On the sparest of historical evidence, novelist Browner (Turnaway, 1996, etc.) reconstructs the last night in the life of Titus Petronius Niger. The year is A.D. 66, and the Roman nobleman who served as a reluctant insider within the court of the depraved Nero has been sentenced to death by the emperor. Petronius can chose the path of honor by taking his own life rather than allowing the executioner to do it. On the night that he must decide, he hosts a sumptuous party for his intimates, including his mistress Melissa, from whom he may harbor a terrible secret; his protégé Martialis, to whom he must entrust his legacy and who is angered at his mentor’s refusal to consider an escape attempt; and the younger Pollia, for whom Petronius lusts in a way he no longer does for his mistress. Though the plot elements suggest a toga soap opera, the novel is considerably more serious-minded, even overly so, as Petronius ponders his fate and shares flashbacks of the life that has led him here.
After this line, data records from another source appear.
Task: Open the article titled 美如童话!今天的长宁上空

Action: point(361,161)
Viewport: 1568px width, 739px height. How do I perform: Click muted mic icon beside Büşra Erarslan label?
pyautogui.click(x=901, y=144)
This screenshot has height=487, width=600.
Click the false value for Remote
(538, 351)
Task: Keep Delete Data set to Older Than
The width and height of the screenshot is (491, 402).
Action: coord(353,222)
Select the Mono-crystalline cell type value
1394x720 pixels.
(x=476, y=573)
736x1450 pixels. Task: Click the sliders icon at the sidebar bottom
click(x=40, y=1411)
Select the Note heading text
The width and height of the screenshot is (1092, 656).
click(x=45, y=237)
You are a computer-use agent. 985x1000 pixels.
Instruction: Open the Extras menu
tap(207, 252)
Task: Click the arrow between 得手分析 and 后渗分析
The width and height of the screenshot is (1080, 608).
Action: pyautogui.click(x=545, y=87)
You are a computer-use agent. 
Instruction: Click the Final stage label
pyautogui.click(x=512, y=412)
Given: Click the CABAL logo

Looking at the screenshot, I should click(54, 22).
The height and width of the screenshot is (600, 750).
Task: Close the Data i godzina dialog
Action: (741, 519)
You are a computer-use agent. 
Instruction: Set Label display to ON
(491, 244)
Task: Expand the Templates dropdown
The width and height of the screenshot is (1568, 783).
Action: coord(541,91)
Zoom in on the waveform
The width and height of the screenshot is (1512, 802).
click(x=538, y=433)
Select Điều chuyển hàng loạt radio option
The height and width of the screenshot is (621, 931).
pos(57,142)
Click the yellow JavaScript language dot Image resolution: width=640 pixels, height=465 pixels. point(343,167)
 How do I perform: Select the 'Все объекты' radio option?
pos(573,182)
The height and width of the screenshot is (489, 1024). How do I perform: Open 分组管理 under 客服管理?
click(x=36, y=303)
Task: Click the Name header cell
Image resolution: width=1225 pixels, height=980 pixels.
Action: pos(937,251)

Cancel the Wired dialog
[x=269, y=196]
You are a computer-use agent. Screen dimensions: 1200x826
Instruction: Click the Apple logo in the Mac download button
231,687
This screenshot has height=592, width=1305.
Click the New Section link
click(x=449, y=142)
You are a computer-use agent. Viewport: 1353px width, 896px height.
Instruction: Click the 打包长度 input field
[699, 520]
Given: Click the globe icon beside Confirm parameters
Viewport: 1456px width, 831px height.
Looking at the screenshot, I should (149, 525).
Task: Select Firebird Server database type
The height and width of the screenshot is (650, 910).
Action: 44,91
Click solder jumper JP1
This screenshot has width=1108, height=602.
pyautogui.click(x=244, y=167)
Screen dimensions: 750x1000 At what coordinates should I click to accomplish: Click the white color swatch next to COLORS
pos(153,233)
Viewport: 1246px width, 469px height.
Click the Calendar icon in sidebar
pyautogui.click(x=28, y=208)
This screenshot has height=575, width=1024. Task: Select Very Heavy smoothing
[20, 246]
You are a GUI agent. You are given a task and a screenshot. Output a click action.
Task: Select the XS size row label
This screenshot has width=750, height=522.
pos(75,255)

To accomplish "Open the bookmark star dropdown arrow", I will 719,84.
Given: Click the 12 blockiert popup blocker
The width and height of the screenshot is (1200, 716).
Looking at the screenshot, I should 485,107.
The novel’s title refers less to Petronius’s hour of decision—for it is almost certain from the outset that he will die—and more to the process of illusion and attraction through which our minds invent the one we love. For a period piece, there are some surprising anachronisms in the prose (“What a load of crap,” for one). Yet the ultimate message that the way one dies is as important as the way one has lived, that death defines a life, is both timeless and modern. Ultimately, Petronius bequeaths humanity with the Satyricon, though it barely figures in the novel.
A reflective evening in the face of death.